EXERCISE OBJECTIVE – Going from the top of the data below, give again each line through the one containing "موران ضد اليقين…وداع فيلسوف الاحتمال (152, 1756)", both ends kept.

ENTRIES PROVIDED –
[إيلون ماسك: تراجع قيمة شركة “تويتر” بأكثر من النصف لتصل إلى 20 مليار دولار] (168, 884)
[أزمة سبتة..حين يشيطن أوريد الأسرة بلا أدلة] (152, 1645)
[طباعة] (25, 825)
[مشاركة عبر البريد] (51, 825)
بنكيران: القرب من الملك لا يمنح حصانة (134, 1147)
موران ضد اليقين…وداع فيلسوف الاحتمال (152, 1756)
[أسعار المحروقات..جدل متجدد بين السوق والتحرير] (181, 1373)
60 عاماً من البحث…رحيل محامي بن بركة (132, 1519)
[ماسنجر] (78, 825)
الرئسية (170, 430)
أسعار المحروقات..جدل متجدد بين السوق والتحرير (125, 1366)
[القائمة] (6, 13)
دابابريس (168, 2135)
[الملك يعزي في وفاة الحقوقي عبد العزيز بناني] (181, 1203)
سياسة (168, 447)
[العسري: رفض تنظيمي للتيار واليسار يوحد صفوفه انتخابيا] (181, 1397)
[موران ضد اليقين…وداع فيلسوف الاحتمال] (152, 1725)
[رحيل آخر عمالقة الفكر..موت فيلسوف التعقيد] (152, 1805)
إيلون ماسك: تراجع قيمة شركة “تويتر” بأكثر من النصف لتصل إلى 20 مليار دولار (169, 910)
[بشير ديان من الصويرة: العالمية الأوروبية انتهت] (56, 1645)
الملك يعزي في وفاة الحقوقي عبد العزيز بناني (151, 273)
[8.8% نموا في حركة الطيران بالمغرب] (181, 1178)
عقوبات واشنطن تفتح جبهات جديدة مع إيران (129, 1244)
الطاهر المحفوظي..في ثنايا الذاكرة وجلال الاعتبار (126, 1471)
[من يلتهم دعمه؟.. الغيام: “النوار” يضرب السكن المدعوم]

SOLUTION FOR THIS TASK –
[إيلون ماسك: تراجع قيمة شركة “تويتر” بأكثر من النصف لتصل إلى 20 مليار دولار] (168, 884)
[أزمة سبتة..حين يشيطن أوريد الأسرة بلا أدلة] (152, 1645)
[طباعة] (25, 825)
[مشاركة عبر البريد] (51, 825)
بنكيران: القرب من الملك لا يمنح حصانة (134, 1147)
موران ضد اليقين…وداع فيلسوف الاحتمال (152, 1756)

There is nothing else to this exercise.